● **Problem**
Line by line, give the data again exactly as it appears.

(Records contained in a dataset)

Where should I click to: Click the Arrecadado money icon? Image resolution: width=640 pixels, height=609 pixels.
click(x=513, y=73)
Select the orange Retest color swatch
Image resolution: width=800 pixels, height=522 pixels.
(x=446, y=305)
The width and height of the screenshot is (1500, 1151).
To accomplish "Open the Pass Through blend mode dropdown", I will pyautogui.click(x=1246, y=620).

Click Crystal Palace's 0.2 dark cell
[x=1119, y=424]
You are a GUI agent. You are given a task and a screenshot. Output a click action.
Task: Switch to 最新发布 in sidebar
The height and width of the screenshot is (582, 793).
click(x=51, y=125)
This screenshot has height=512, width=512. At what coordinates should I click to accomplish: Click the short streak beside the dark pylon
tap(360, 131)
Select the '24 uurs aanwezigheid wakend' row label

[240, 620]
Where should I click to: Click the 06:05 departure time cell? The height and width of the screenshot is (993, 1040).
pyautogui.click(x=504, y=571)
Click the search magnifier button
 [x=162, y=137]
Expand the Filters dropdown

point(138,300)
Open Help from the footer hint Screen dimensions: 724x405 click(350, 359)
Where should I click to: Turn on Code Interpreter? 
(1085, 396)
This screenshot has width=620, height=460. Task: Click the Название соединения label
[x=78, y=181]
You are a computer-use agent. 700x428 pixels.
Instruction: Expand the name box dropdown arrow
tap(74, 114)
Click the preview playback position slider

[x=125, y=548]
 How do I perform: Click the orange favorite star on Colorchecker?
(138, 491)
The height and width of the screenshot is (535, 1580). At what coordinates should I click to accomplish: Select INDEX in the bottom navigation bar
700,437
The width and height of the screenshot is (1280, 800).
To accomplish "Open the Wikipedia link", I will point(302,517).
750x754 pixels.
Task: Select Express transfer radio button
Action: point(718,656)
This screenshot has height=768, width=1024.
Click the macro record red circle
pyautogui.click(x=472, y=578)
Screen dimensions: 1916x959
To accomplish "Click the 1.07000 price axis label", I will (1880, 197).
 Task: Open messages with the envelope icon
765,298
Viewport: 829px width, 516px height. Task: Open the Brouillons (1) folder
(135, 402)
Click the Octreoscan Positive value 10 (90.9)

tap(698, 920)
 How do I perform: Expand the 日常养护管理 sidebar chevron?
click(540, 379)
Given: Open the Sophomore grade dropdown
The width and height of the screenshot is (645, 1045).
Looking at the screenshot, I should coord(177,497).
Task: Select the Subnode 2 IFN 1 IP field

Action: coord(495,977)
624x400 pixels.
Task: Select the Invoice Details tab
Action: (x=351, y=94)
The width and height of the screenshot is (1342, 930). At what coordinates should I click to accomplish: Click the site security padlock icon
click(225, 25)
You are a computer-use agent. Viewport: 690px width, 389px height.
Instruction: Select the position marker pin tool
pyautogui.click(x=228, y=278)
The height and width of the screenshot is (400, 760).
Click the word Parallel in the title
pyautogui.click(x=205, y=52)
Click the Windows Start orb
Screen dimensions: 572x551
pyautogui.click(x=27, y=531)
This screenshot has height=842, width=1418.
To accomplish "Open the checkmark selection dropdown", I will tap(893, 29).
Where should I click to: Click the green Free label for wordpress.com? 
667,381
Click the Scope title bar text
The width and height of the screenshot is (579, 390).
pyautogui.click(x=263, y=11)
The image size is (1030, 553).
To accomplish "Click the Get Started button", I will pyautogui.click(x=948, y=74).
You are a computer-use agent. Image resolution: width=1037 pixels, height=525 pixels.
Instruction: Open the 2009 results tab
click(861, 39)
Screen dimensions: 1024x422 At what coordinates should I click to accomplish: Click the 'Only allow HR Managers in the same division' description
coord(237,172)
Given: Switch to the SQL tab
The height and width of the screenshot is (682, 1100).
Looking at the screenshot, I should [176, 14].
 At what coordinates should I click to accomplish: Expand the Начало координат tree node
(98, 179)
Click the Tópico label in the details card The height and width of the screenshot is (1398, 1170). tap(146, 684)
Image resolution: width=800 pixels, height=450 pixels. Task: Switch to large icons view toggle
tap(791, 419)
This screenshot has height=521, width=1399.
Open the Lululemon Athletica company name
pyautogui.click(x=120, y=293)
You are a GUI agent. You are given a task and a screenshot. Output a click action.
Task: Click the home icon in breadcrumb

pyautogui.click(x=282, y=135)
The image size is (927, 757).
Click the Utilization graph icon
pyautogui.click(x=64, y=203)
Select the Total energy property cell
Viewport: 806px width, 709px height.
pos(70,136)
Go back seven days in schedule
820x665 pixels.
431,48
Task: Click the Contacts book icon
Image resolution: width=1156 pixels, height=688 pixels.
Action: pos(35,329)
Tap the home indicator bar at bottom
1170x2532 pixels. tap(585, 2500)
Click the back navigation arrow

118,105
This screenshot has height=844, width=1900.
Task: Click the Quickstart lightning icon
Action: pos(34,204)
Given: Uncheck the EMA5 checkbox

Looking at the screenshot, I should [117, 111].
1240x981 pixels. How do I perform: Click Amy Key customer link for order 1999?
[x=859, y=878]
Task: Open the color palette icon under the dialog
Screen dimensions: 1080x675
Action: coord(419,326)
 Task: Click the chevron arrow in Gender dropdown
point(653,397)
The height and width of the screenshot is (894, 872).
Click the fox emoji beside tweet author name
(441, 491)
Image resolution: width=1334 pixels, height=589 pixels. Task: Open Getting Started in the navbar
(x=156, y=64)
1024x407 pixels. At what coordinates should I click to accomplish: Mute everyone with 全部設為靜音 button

● **Answer for the task**
Where should I click to: Click the Arrecadado money icon? Image resolution: width=640 pixels, height=609 pixels.
click(x=513, y=73)
Select the orange Retest color swatch
Image resolution: width=800 pixels, height=522 pixels.
(x=446, y=305)
The width and height of the screenshot is (1500, 1151).
To accomplish "Open the Pass Through blend mode dropdown", I will pyautogui.click(x=1246, y=620).

Click Crystal Palace's 0.2 dark cell
[x=1119, y=424]
You are a GUI agent. You are given a task and a screenshot. Output a click action.
Task: Switch to 最新发布 in sidebar
The height and width of the screenshot is (582, 793).
click(x=51, y=125)
This screenshot has height=512, width=512. At what coordinates should I click to accomplish: Click the short streak beside the dark pylon
tap(360, 131)
Select the '24 uurs aanwezigheid wakend' row label

[240, 620]
Where should I click to: Click the 06:05 departure time cell? The height and width of the screenshot is (993, 1040).
pyautogui.click(x=504, y=571)
Click the search magnifier button
 [x=162, y=137]
Expand the Filters dropdown

point(138,300)
Open Help from the footer hint Screen dimensions: 724x405 click(350, 359)
Where should I click to: Turn on Code Interpreter? 
(1085, 396)
This screenshot has width=620, height=460. Task: Click the Название соединения label
[x=78, y=181]
You are a computer-use agent. 700x428 pixels.
Instruction: Expand the name box dropdown arrow
tap(74, 114)
Click the preview playback position slider

[x=125, y=548]
 How do I perform: Click the orange favorite star on Colorchecker?
(138, 491)
The height and width of the screenshot is (535, 1580). At what coordinates should I click to accomplish: Select INDEX in the bottom navigation bar
700,437
The width and height of the screenshot is (1280, 800).
To accomplish "Open the Wikipedia link", I will point(302,517).
750x754 pixels.
Task: Select Express transfer radio button
Action: point(718,656)
This screenshot has height=768, width=1024.
Click the macro record red circle
pyautogui.click(x=472, y=578)
Screen dimensions: 1916x959
To accomplish "Click the 1.07000 price axis label", I will (1880, 197).
 Task: Open messages with the envelope icon
765,298
Viewport: 829px width, 516px height. Task: Open the Brouillons (1) folder
(135, 402)
Click the Octreoscan Positive value 10 (90.9)

tap(698, 920)
 How do I perform: Expand the 日常养护管理 sidebar chevron?
click(540, 379)
Given: Open the Sophomore grade dropdown
The width and height of the screenshot is (645, 1045).
Looking at the screenshot, I should coord(177,497).
Task: Select the Subnode 2 IFN 1 IP field

Action: coord(495,977)
624x400 pixels.
Task: Select the Invoice Details tab
Action: (x=351, y=94)
The width and height of the screenshot is (1342, 930). At what coordinates should I click to accomplish: Click the site security padlock icon
click(225, 25)
You are a computer-use agent. Viewport: 690px width, 389px height.
Instruction: Select the position marker pin tool
pyautogui.click(x=228, y=278)
The height and width of the screenshot is (400, 760).
Click the word Parallel in the title
pyautogui.click(x=205, y=52)
Click the Windows Start orb
Screen dimensions: 572x551
pyautogui.click(x=27, y=531)
This screenshot has height=842, width=1418.
To accomplish "Open the checkmark selection dropdown", I will tap(893, 29).
Where should I click to: Click the green Free label for wordpress.com? 
667,381
Click the Scope title bar text
The width and height of the screenshot is (579, 390).
pyautogui.click(x=263, y=11)
The image size is (1030, 553).
To accomplish "Click the Get Started button", I will pyautogui.click(x=948, y=74).
You are a computer-use agent. Image resolution: width=1037 pixels, height=525 pixels.
Instruction: Open the 2009 results tab
click(861, 39)
Screen dimensions: 1024x422 At what coordinates should I click to accomplish: Click the 'Only allow HR Managers in the same division' description
coord(237,172)
Given: Switch to the SQL tab
The height and width of the screenshot is (682, 1100).
Looking at the screenshot, I should [176, 14].
 At what coordinates should I click to accomplish: Expand the Начало координат tree node
(98, 179)
Click the Tópico label in the details card The height and width of the screenshot is (1398, 1170). tap(146, 684)
Image resolution: width=800 pixels, height=450 pixels. Task: Switch to large icons view toggle
tap(791, 419)
This screenshot has height=521, width=1399.
Open the Lululemon Athletica company name
pyautogui.click(x=120, y=293)
You are a GUI agent. You are given a task and a screenshot. Output a click action.
Task: Click the home icon in breadcrumb

pyautogui.click(x=282, y=135)
The image size is (927, 757).
Click the Utilization graph icon
pyautogui.click(x=64, y=203)
Select the Total energy property cell
Viewport: 806px width, 709px height.
pos(70,136)
Go back seven days in schedule
820x665 pixels.
431,48
Task: Click the Contacts book icon
Image resolution: width=1156 pixels, height=688 pixels.
Action: pos(35,329)
Tap the home indicator bar at bottom
1170x2532 pixels. tap(585, 2500)
Click the back navigation arrow

118,105
This screenshot has height=844, width=1900.
Task: Click the Quickstart lightning icon
Action: pos(34,204)
Given: Uncheck the EMA5 checkbox

Looking at the screenshot, I should [117, 111].
1240x981 pixels. How do I perform: Click Amy Key customer link for order 1999?
[x=859, y=878]
Task: Open the color palette icon under the dialog
Screen dimensions: 1080x675
Action: coord(419,326)
 Task: Click the chevron arrow in Gender dropdown
point(653,397)
The height and width of the screenshot is (894, 872).
Click the fox emoji beside tweet author name
(441, 491)
Image resolution: width=1334 pixels, height=589 pixels. Task: Open Getting Started in the navbar
(x=156, y=64)
1024x407 pixels. At what coordinates should I click to accomplish: Mute everyone with 全部設為靜音 button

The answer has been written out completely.